== WHAT TO PRODUCE ==
Every line of the material must come back exactly as given.
== Segment start ==
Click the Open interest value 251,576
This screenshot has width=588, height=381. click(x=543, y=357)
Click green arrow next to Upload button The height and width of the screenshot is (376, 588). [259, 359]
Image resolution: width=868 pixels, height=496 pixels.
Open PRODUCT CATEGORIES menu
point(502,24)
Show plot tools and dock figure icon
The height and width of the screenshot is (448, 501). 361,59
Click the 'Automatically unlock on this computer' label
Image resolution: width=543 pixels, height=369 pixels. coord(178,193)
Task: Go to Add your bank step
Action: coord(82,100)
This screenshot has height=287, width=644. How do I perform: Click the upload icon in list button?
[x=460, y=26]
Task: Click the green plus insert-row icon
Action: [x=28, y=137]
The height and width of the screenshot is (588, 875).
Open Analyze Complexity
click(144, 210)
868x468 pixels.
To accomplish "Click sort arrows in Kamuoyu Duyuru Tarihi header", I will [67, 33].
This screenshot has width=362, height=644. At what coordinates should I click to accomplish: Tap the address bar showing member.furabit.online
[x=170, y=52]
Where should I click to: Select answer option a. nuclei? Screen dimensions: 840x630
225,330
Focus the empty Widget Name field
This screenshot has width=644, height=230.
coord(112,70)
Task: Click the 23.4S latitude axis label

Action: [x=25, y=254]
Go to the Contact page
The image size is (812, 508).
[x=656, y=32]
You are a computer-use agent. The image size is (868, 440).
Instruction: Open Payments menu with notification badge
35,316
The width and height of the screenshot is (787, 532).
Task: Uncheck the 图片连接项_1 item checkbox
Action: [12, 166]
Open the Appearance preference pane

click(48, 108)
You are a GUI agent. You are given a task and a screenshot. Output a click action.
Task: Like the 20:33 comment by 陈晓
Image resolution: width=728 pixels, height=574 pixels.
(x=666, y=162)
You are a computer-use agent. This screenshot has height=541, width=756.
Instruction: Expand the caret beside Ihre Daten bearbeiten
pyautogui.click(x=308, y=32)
== Segment end ==
== WRITTEN REPLY ==
Click the Open interest value 251,576
This screenshot has width=588, height=381. click(x=543, y=357)
Click green arrow next to Upload button The height and width of the screenshot is (376, 588). [259, 359]
Image resolution: width=868 pixels, height=496 pixels.
Open PRODUCT CATEGORIES menu
point(502,24)
Show plot tools and dock figure icon
The height and width of the screenshot is (448, 501). 361,59
Click the 'Automatically unlock on this computer' label
Image resolution: width=543 pixels, height=369 pixels. coord(178,193)
Task: Go to Add your bank step
Action: coord(82,100)
This screenshot has height=287, width=644. How do I perform: Click the upload icon in list button?
[x=460, y=26]
Task: Click the green plus insert-row icon
Action: [x=28, y=137]
The height and width of the screenshot is (588, 875).
Open Analyze Complexity
click(144, 210)
868x468 pixels.
To accomplish "Click sort arrows in Kamuoyu Duyuru Tarihi header", I will [67, 33].
This screenshot has width=362, height=644. At what coordinates should I click to accomplish: Tap the address bar showing member.furabit.online
[x=170, y=52]
Where should I click to: Select answer option a. nuclei? Screen dimensions: 840x630
225,330
Focus the empty Widget Name field
This screenshot has width=644, height=230.
coord(112,70)
Task: Click the 23.4S latitude axis label

Action: [x=25, y=254]
Go to the Contact page
The image size is (812, 508).
[x=656, y=32]
You are a computer-use agent. The image size is (868, 440).
Instruction: Open Payments menu with notification badge
35,316
The width and height of the screenshot is (787, 532).
Task: Uncheck the 图片连接项_1 item checkbox
Action: [12, 166]
Open the Appearance preference pane

click(48, 108)
You are a GUI agent. You are given a task and a screenshot. Output a click action.
Task: Like the 20:33 comment by 陈晓
Image resolution: width=728 pixels, height=574 pixels.
(x=666, y=162)
You are a computer-use agent. This screenshot has height=541, width=756.
Instruction: Expand the caret beside Ihre Daten bearbeiten
pyautogui.click(x=308, y=32)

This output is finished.